Provided passage =
_ _ _

An FPGA-based implementation of the original Commodore Amiga 500 hardware is known as Minimig (or MiniAmiga). Minimig is now available for download as an open-source / open-hardware design with a single 12x12cm PCB with project and assembly instructions published under the GNU public license.
The Minimig assembles all of the Amiga’s parts onto its PCB. It lacks a hard drive and a floppy drive. Instead, it has a floppy emulator and an MMC flash card slot.
The flash card holds the disk-images which can be loaded using an on-screen-display menu.
This document is my attempt to consolidate the very disperse documentation about the minimig and offer a concise guide if you want to build a board. Most of the websites that hosted files required are also offline currently. So I’m building a GitHub repository at
The original hardware of the Minimig consists of 4 major parts:
- The FPGA
- The 68000
- The RAM
- The PIC controller
The FPGA is the heart of the Minimig. The chip used is a 400K LE Spartan-3 by Xilinx. All the other major components (RAM and 68000) connect directly to the FPGA.
The FPGA implements the Amiga custom chips Denise, Agnus, Paula and Gary as well as both 8520 CIA’s. It also implements a simple version of Amber so that VGA monitors can be connected. Besides this, the FPGA also acts as an automatic joystick-mouse-switcher, a PS2-to-Amiga-keyboard converter, PS2-to-Amiga-mouse converter and as an OSD (on-screen-display) generator. All of these functions were not present in the original Amiga but make life much easier.
The Spartan-3 is a ram-based FPGA and must be loaded with a “core” upon startup. This is done by a PIC controller (or a PIC replacement child board).
The 68000 is the Minimig’s main processor. The Minimig uses a special version of the 68000: the MC68SEC000. This version runs at 3.3V and is completely static (so it can run at any frequency between 0 and Fmax). This makes it an excellent companion for the Spartan-3 FPGA as there is no need for level-shifting between 3.3V and 5V levels. The MC68SEC000 connects directly to the FPGA.
The Minimig board contains 2Mbyte of 70ns static ram. The RAM is organized as 2x 524288*16 banks. Each bank has separate enablers for the upper and lower byte. The RAM is used to implement the 3 types of memory needed by the Minimig, namely: kickstart rom area, chip ram and (ranger) fast ram.
As the Minimig has no kickstart socket, the kickstart image must be loaded upon startup. This is done by the PIC controller as described below. Once loaded, writes to that area of the RAM are disabled and the area acts like a read-only memory. The remaining part of the RAM (1.5Mbyte) is divided up between chip and fast ram.
The PIC controller
The PIC controller plays the role of BIOS. It is a single chip 8-bit microcontroller from Microchip. The PIC controller configures the FPGA (by loading the Amiga core into it), loads the kickstart image into the kickstart ram area and acts as an Amiga floppy emulator. Thus, the PIC controller really starts the system up as soon as power is applied, hence the “bios”-like function. The Minimig uses a 18LF252/SP PIC controller.

_ _ _

Given information =
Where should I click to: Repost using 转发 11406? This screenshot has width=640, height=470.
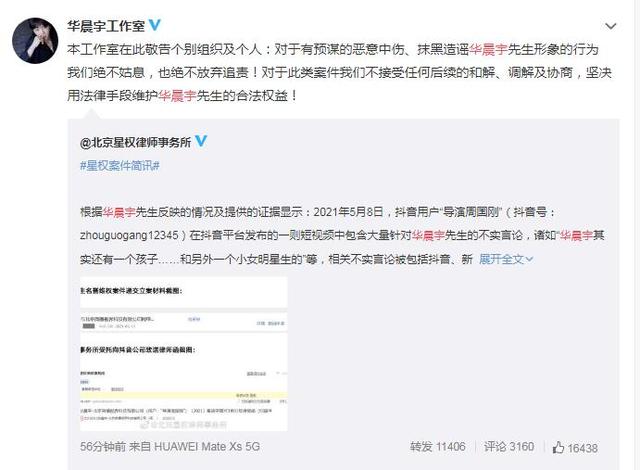point(438,447)
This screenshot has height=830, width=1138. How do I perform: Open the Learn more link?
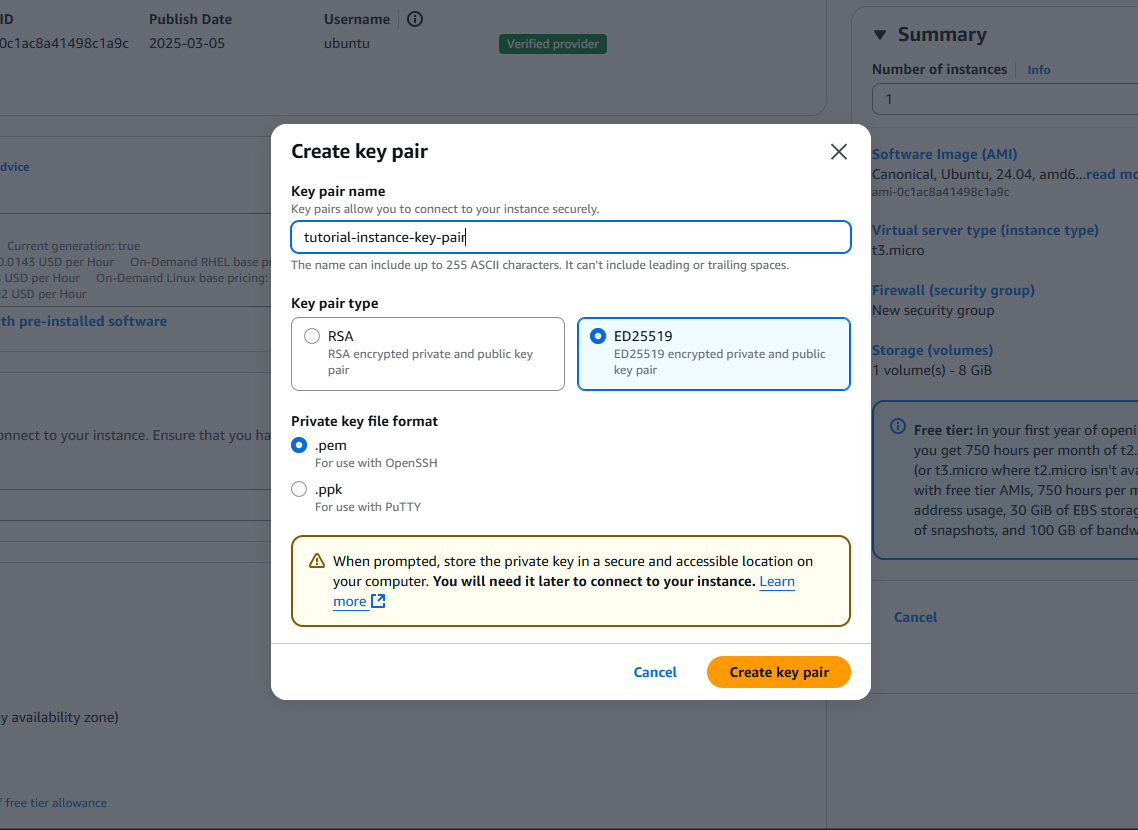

_ _ _

Problems and tasks =
1. Print out the part of the Minimig write-up that begins at the words containing "The Minimig assembles" and stops after "connect directly to the FPGA.".
2. How much static RAM does the Minimig board contain, according to the Minimig write-up?
3. Pick up the Minimig write-up after its last sentence and extend it.

Expected responses =
1.
The Minimig assembles all of the Amiga’s parts onto its PCB. It lacks a hard drive and a floppy drive. Instead, it has a floppy emulator and an MMC flash card slot.
The flash card holds the disk-images which can be loaded using an on-screen-display menu.
This document is my attempt to consolidate the very disperse documentation about the minimig and offer a concise guide if you want to build a board. Most of the websites that hosted files required are also offline currently. So I’m building a GitHub repository at
The original hardware of the Minimig consists of 4 major parts:
- The FPGA
- The 68000
- The RAM
- The PIC controller
The FPGA is the heart of the Minimig. The chip used is a 400K LE Spartan-3 by Xilinx. All the other major components (RAM and 68000) connect directly to the FPGA.

2. It contains 2 Mbyte of 70ns static RAM.

3.
Due to the current challenge to procure those PIC micro controllers, there is the need to look for alternatives. In the project forums an ARM AT91SAM7S256 based controller in a child board was then created. The child board implements the same functions proposed initially for the PIC micro-controller using modern components (still widely available).
These instructions contain the steps required to build the computer using the PIC controller as well as the child board. Detailed info on how to obtain the gerber files and the list of components for it can also be obtained at ARM Controller Nachbau [amiga-wiki] (amigawiki.org) page.
How the Minimig works
When the computer is turned on for the first time, it executes the boot sequence. The boot sequence is formed by a two step process:
- The FPGA must be configured first. As previously stated, the PIC controller performs that. Then the Kickstart image must be loaded as the next step.
- Once the FPGA is configured, the system is booted in a special state. In that state, a small boot rom is placed at addresss #0. This boot rom loads the kickstart through the floppy emulator.
Once the kickstart has been loaded, the boot rom then resets the system. The boot rom then disappears from address #0 and the system boots as if it were a normal Amiga.
The code from the boot rom was written in 68000 assembly.
The PIC firmware used to control the initial boot sequence was written in C. The firmware also contains an MMC (Multi Media Card) and FAT16 drivers to control the flash card operation.
User Interface and OSD
The firmware also handles the user-interface and on-screen-display. The PIC communicates with the FPGA through an SPI interface. The MMC card is also connected to this SPI bus. In it’s current form, the FPGA has 2 SPI “addresses”. Address #0 is selected by the fpga_sel0 signal and control the floppy emulator. fpga_sel1 controls the on-screen-display. fpga_sel2 is currently unused.
To function, Minimig needs a kickstart rom image. The Kickstart is a copyrighted. Therefore, you are not allowed to just download it anywhere from the web. You must own the original kickstart rom and make an image of them using the method described in the UAE archives. You can get the Kickstart ROMs buying the Amiga Forever package by Cloanto.
Cloanto offers the only licensed way to pick up the Amiga Kickstart ROMs dumped to a file that can be used with the Minimig.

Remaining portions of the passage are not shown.